**TEXT PASSAGE:**
New Jersey False Claims Act Lawsuit Seeks Damages for Alleged Healthcare Fraud

Employees who suspect that their employers are engaging in unlawful acts might hesitate to report what they know for fear of losing their jobs. Federal and New Jersey employment laws address those concerns by prohibiting employers from retaliating against employees, commonly known as whistleblowers, who voice their concerns about allegedly unlawful practices. The federal False Claims Act (FCA) gives whistleblowers an added incentive to go public in cases involving alleged fraud against the federal government. An employee can file a qui tam lawsuit under the FCA on behalf of the United States. The employee is entitled to a percentage of the settlement or award in the case. A lawsuit currently pending in a New Jersey federal court involves a hospital administrator who alleges that his now-former employer defrauded a COVID-19 relief program.

Stored items from a collection:

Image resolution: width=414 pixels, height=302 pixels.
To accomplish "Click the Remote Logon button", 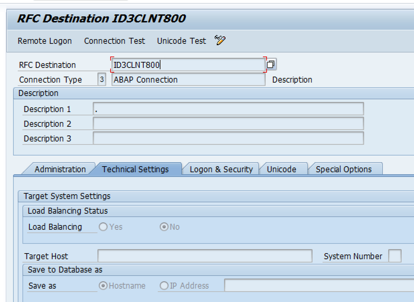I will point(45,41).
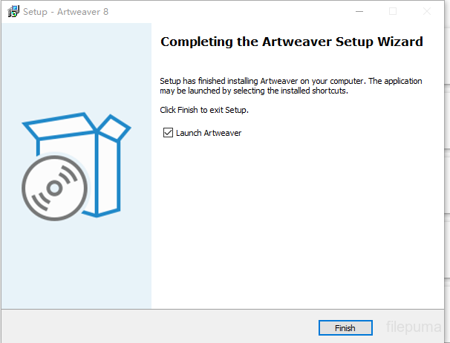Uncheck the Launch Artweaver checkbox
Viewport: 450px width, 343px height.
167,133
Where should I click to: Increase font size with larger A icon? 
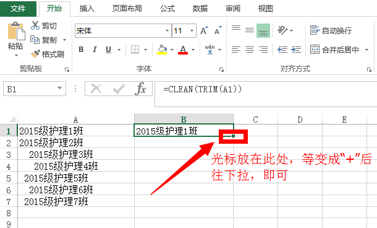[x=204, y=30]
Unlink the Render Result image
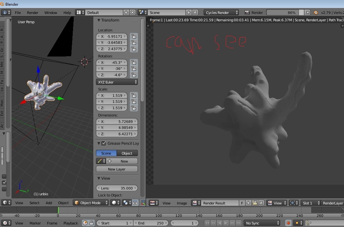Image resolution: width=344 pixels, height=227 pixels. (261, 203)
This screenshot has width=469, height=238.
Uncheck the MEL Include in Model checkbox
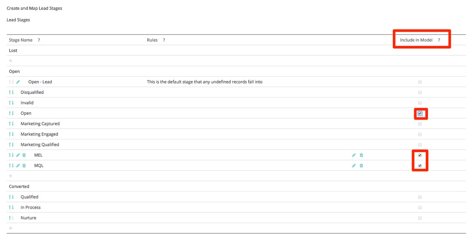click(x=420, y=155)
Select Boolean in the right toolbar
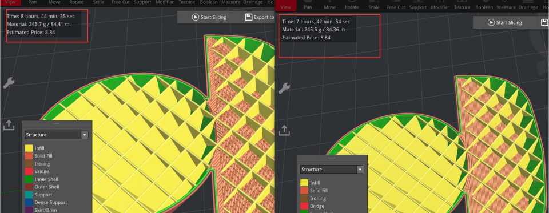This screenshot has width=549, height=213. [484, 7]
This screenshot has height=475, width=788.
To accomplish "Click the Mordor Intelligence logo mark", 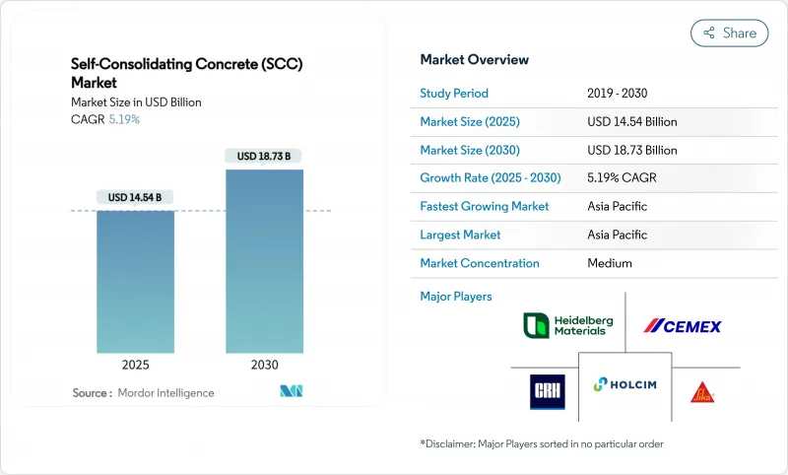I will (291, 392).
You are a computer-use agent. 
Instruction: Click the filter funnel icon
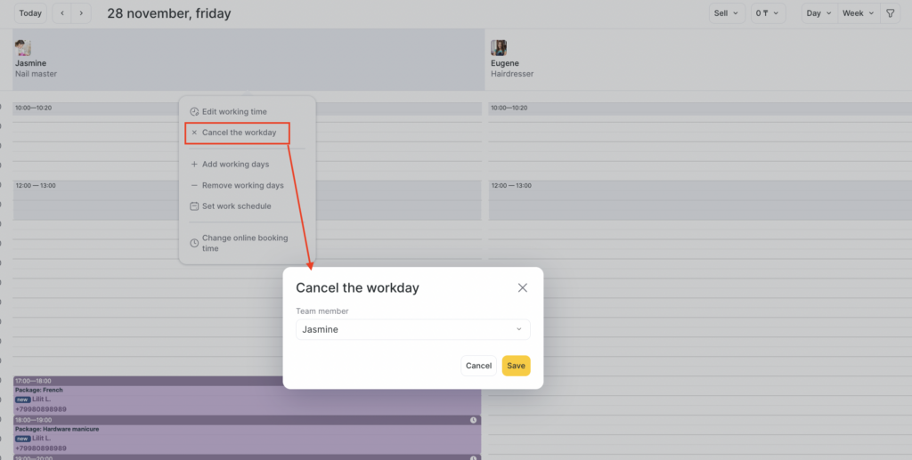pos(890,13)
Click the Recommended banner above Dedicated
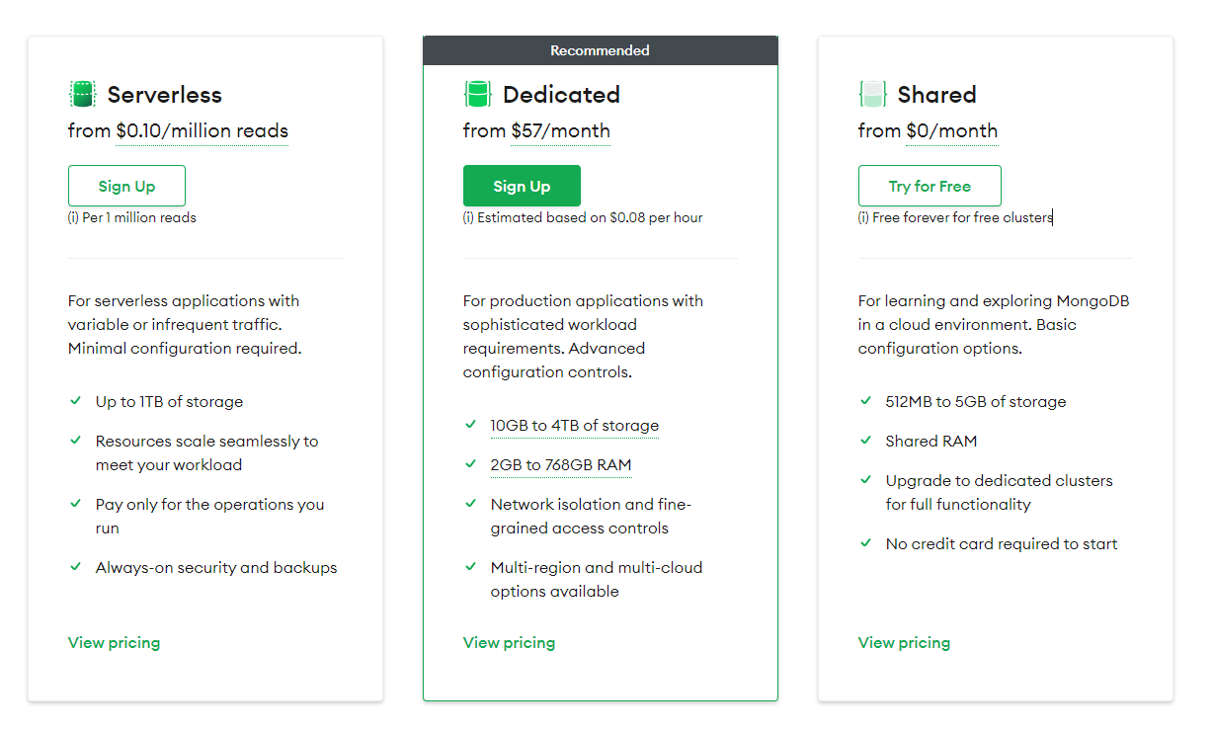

**WORK INSTRUCTIONS:**
(1) According to the article, what does an employee who files a qui tam lawsuit under the FCA receive?
(2) Quote the portion of the article that begins with the words containing "Employees who suspect" and ends with "COVID-19 relief program.".

**ANSWERS:**
(1) A percentage of the settlement or award in the case.

(2)
Employees who suspect that their employers are engaging in unlawful acts might hesitate to report what they know for fear of losing their jobs. Federal and New Jersey employment laws address those concerns by prohibiting employers from retaliating against employees, commonly known as whistleblowers, who voice their concerns about allegedly unlawful practices. The federal False Claims Act (FCA) gives whistleblowers an added incentive to go public in cases involving alleged fraud against the federal government. An employee can file a qui tam lawsuit under the FCA on behalf of the United States. The employee is entitled to a percentage of the settlement or award in the case. A lawsuit currently pending in a New Jersey federal court involves a hospital administrator who alleges that his now-former employer defrauded a COVID-19 relief program.